● **WHAT YOU ARE ASKED TO DO**
Look for the word "will" in the entries and copy every line where it shows up.

Dataset entries:
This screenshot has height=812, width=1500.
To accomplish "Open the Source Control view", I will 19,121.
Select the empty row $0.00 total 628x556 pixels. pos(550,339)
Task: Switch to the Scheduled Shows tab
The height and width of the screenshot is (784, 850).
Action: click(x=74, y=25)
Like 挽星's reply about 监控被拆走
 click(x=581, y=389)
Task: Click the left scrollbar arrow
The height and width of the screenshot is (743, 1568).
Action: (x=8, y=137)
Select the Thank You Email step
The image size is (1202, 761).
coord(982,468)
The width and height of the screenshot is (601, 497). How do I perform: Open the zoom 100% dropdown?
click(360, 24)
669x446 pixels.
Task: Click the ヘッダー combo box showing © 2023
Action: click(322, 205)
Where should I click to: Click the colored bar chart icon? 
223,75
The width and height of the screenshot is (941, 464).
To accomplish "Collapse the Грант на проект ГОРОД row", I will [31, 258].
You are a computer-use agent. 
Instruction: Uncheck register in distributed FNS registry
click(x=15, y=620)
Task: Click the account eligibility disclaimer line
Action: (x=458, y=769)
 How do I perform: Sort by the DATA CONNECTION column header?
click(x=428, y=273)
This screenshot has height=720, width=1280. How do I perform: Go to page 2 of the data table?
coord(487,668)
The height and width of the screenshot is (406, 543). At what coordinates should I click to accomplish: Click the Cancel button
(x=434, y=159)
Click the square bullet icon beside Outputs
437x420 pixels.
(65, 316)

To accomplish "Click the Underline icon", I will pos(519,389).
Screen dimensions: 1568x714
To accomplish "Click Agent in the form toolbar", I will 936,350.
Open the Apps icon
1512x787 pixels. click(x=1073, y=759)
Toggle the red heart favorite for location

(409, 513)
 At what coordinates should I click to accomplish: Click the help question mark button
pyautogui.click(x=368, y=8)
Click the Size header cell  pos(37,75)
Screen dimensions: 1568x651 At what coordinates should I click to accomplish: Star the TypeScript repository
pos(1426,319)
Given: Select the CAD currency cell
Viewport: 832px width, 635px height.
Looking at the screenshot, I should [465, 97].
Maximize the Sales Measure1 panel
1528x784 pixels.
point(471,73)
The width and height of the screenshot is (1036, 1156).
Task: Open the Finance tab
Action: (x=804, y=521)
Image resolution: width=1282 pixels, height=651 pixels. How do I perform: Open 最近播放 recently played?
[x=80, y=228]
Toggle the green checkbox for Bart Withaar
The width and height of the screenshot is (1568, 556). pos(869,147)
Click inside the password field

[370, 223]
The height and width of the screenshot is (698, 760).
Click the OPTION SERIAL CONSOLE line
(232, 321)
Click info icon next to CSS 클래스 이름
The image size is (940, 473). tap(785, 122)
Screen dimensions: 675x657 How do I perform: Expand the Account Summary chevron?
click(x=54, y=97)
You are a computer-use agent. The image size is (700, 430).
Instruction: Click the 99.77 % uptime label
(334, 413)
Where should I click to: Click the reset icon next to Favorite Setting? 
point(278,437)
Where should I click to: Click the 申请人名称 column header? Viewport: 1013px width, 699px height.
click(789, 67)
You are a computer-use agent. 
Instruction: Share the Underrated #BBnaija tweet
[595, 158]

● **OUTPUT OF THE TASK**
To accomplish "Open the Source Control view", I will 19,121.
To accomplish "Collapse the Грант на проект ГОРОД row", I will [31, 258].
To accomplish "Click the Underline icon", I will pos(519,389).
To accomplish "Click Agent in the form toolbar", I will 936,350.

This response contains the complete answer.